| Task objective |
I would like you to transcribe all of the data exactly.

| Dataset records |

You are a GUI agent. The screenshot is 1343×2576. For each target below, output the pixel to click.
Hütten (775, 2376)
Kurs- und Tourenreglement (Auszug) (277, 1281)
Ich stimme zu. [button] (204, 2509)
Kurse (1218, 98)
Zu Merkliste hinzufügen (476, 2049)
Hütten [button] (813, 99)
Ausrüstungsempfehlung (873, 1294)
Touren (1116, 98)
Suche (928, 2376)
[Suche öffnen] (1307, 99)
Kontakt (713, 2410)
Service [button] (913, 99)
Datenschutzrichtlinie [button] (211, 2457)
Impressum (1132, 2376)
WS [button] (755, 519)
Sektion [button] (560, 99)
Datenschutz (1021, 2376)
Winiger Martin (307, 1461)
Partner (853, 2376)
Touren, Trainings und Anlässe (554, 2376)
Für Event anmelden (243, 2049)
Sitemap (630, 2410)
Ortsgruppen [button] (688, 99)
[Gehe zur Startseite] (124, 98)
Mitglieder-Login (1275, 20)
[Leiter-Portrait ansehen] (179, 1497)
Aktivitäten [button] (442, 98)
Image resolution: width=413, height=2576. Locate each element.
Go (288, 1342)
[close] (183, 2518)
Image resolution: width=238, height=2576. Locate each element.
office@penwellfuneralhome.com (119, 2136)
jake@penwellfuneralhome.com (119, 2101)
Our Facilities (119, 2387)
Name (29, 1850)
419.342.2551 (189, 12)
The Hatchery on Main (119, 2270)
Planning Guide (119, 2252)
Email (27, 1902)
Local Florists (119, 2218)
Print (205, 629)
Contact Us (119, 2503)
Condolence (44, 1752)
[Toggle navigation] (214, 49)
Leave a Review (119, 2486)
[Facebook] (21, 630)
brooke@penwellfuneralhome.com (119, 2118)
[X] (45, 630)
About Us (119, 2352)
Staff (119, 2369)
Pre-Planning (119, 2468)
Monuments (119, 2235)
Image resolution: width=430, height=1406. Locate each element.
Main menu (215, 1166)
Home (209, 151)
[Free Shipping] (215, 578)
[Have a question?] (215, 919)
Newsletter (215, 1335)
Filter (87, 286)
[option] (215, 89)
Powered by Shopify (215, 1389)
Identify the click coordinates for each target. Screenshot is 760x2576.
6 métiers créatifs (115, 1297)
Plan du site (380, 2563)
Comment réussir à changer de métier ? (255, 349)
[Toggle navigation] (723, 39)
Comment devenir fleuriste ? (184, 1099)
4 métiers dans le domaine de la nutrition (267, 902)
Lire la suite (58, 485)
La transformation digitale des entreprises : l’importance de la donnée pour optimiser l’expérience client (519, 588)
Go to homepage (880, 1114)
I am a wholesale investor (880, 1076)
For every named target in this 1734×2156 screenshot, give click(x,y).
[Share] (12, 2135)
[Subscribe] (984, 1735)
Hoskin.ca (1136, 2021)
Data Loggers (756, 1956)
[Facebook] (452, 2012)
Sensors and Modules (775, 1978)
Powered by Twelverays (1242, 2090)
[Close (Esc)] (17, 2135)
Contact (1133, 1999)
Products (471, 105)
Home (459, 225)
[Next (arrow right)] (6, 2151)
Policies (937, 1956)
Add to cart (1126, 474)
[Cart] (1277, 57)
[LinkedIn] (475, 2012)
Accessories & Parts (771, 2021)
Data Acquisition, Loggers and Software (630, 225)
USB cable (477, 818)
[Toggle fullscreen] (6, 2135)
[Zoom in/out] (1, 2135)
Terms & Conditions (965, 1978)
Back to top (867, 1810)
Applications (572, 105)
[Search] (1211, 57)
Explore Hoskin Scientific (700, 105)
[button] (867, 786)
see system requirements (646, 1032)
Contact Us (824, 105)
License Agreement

| Answer to the exercise |
You are a GUI agent. The screenshot is 1343×2576. For each target below, output the pixel to click.
Hütten (775, 2376)
Kurs- und Tourenreglement (Auszug) (277, 1281)
Ich stimme zu. [button] (204, 2509)
Kurse (1218, 98)
Zu Merkliste hinzufügen (476, 2049)
Hütten [button] (813, 99)
Ausrüstungsempfehlung (873, 1294)
Touren (1116, 98)
Suche (928, 2376)
[Suche öffnen] (1307, 99)
Kontakt (713, 2410)
Service [button] (913, 99)
Datenschutzrichtlinie [button] (211, 2457)
Impressum (1132, 2376)
WS [button] (755, 519)
Sektion [button] (560, 99)
Datenschutz (1021, 2376)
Winiger Martin (307, 1461)
Partner (853, 2376)
Touren, Trainings und Anlässe (554, 2376)
Für Event anmelden (243, 2049)
Sitemap (630, 2410)
Ortsgruppen [button] (688, 99)
[Gehe zur Startseite] (124, 98)
Mitglieder-Login (1275, 20)
[Leiter-Portrait ansehen] (179, 1497)
Aktivitäten [button] (442, 98)
Image resolution: width=413, height=2576. Locate each element.
Go (288, 1342)
[close] (183, 2518)
Image resolution: width=238, height=2576. Locate each element.
office@penwellfuneralhome.com (119, 2136)
jake@penwellfuneralhome.com (119, 2101)
Our Facilities (119, 2387)
Name (29, 1850)
419.342.2551 (189, 12)
The Hatchery on Main (119, 2270)
Planning Guide (119, 2252)
Email (27, 1902)
Local Florists (119, 2218)
Print (205, 629)
Contact Us (119, 2503)
Condolence (44, 1752)
[Toggle navigation] (214, 49)
Leave a Review (119, 2486)
[Facebook] (21, 630)
brooke@penwellfuneralhome.com (119, 2118)
[X] (45, 630)
About Us (119, 2352)
Staff (119, 2369)
Pre-Planning (119, 2468)
Monuments (119, 2235)
Image resolution: width=430, height=1406. Locate each element.
Main menu (215, 1166)
Home (209, 151)
[Free Shipping] (215, 578)
[Have a question?] (215, 919)
Newsletter (215, 1335)
Filter (87, 286)
[option] (215, 89)
Powered by Shopify (215, 1389)
Identify the click coordinates for each target. Screenshot is 760x2576.
6 métiers créatifs (115, 1297)
Plan du site (380, 2563)
Comment réussir à changer de métier ? (255, 349)
[Toggle navigation] (723, 39)
Comment devenir fleuriste ? (184, 1099)
4 métiers dans le domaine de la nutrition (267, 902)
Lire la suite (58, 485)
La transformation digitale des entreprises : l’importance de la donnée pour optimiser l’expérience client (519, 588)
Go to homepage (880, 1114)
I am a wholesale investor (880, 1076)
For every named target in this 1734×2156 screenshot, give click(x,y).
[Share] (12, 2135)
[Subscribe] (984, 1735)
Hoskin.ca (1136, 2021)
Data Loggers (756, 1956)
[Facebook] (452, 2012)
Sensors and Modules (775, 1978)
Powered by Twelverays (1242, 2090)
[Close (Esc)] (17, 2135)
Contact (1133, 1999)
Products (471, 105)
Home (459, 225)
[Next (arrow right)] (6, 2151)
Policies (937, 1956)
Add to cart (1126, 474)
[Cart] (1277, 57)
[LinkedIn] (475, 2012)
Accessories & Parts (771, 2021)
Data Acquisition, Loggers and Software (630, 225)
USB cable (477, 818)
[Toggle fullscreen] (6, 2135)
[Zoom in/out] (1, 2135)
Terms & Conditions (965, 1978)
Back to top (867, 1810)
Applications (572, 105)
[Search] (1211, 57)
Explore Hoskin Scientific (700, 105)
[button] (867, 786)
see system requirements (646, 1032)
Contact Us (824, 105)
License Agreement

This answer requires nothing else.